----- RECORDS SUPPLIED

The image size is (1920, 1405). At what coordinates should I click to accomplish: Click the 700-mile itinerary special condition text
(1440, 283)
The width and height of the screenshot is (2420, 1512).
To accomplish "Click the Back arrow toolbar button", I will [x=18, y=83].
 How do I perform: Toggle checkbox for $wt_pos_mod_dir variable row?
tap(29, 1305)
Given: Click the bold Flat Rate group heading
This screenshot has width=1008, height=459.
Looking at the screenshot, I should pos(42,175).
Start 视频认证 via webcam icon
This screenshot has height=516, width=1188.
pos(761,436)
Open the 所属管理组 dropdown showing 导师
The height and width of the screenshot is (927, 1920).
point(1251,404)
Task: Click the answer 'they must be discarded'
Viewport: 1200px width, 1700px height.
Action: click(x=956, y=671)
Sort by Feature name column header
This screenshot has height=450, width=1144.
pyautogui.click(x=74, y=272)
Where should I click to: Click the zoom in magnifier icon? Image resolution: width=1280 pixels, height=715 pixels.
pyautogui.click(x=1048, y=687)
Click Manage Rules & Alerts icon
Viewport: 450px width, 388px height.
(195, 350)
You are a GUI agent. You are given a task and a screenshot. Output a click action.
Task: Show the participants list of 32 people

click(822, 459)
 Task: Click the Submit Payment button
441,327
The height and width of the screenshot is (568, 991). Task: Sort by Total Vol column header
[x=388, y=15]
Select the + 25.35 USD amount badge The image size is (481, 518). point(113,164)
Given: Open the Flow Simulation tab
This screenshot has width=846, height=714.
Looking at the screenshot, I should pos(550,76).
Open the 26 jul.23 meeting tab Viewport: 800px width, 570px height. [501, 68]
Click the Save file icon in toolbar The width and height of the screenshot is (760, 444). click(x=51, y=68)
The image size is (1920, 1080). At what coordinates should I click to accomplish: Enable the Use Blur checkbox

----------

REQUIREMENTS -> Starting at the line containing "Task: Click the Submit Payment button" and running through the end of the listing above, format those lines as a JSON list of strings, one string per line, leaving out blank lines.

COMPLETE ANSWER ->
[
  " Task: Click the Submit Payment button",
  "441,327",
  "The height and width of the screenshot is (568, 991). Task: Sort by Total Vol column header",
  "[x=388, y=15]",
  "Select the + 25.35 USD amount badge The image size is (481, 518). point(113,164)",
  "Given: Open the Flow Simulation tab",
  "This screenshot has width=846, height=714.",
  "Looking at the screenshot, I should pos(550,76).",
  "Open the 26 jul.23 meeting tab Viewport: 800px width, 570px height. [501, 68]",
  "Click the Save file icon in toolbar The width and height of the screenshot is (760, 444). click(x=51, y=68)",
  "The image size is (1920, 1080). At what coordinates should I click to accomplish: Enable the Use Blur checkbox"
]